We have an erlang/elixir application (on 18/erts 7.3.1) that processes large json payloads.
Here's a typical workflow:
A listener gets a token from rabbitmq and sends to a gen_server.
The gen_server puts the token into a ETS table with a future time (current + n secs). A schedule job in the gen_server will pick up expired tokens from ETS and launch several short lived processes with these tokens.
These short lived processes downloads 30-50k json payloads from elasticsearch (using hackney) and processes it, then uploads the results back to elasticsearch, following that the process dies immediately. We keep track of these processes and have confirmed they die. We process 5-10 of these requests per second.
The Problem: We see an ever growing binary space and within 48 hours this grows to couple of GBs (seen via observer and debug prints). A manual GC also has no impact.
We already added "recon" and ran recon:bin_leak, however this only frees up few KBs and no impact on the ever growing binary space.

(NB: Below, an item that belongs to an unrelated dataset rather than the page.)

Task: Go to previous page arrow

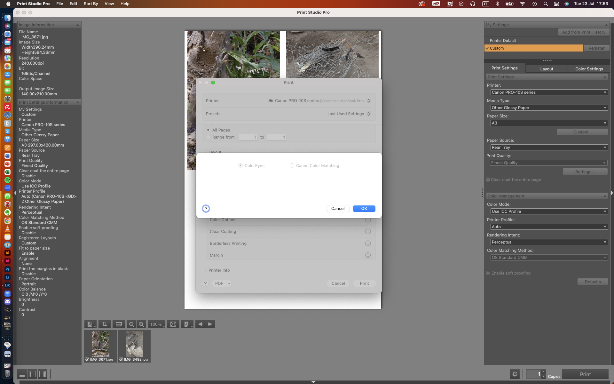Action: click(200, 324)
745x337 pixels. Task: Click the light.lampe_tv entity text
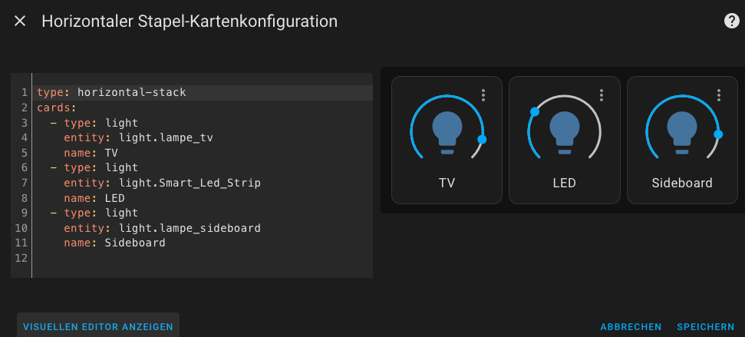pos(166,138)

stack: Erlang 18/erts 7.3.1, elixir 1.3.4, hackney 1.4.4, poison 2.2.0, timex 3.1.13, etc., none of these apps holding the memory either.
Has anyone come across a similar issue in the past? Would appreciate any solutions.
Update 9/15/2017:
We updated our app to Erlang 19/ERTS 8.3 and hackney and poison libs to latest, still there is no progress. Here's some log within a GenServer, which periodically sends a message to itself, using spawn/receive or send_after. At each handle_info, it looks up an ets table and if it finds any "eligible" entries, it spawns new processes. If not, it just returns a {:noreply, state}. We print the VMs binary space info here at entry to the function (in KB), the log is listed below. This is a "queit" time of the day. You can see the gradual increase of binary space. Once again :recon.bin_leak(N) or :erlang.garbage_collect() had no impact on this growth.
11:40:19.896 [warn] binary 1: 3544.1328125
11:40:24.897 [warn] binary 1: 3541.9609375
11:40:29.901 [warn] binary 1: 3541.9765625
11:40:34.903 [warn] binary 1: 3546.2109375
--- some processing ---
12:00:47.307 [warn] binary 1: 7517.515625
--- some processing ---
12:20:38.033 [warn] binary 1: 15002.1328125
We never had a situation like this in our old Scala/Akka app which processes 30x more volume runs for years without an issue or restarts. I wrote both apps.
We found that the memory_leak came from a private reusable library that sends messages to Graylog and that uses the function below to compress that data before sending it via gen_udp.
Instead using term_to_binary(data, [:compressed]) I could have saved some headaches.
Thanks for all the inputs and comments. Much appreciated!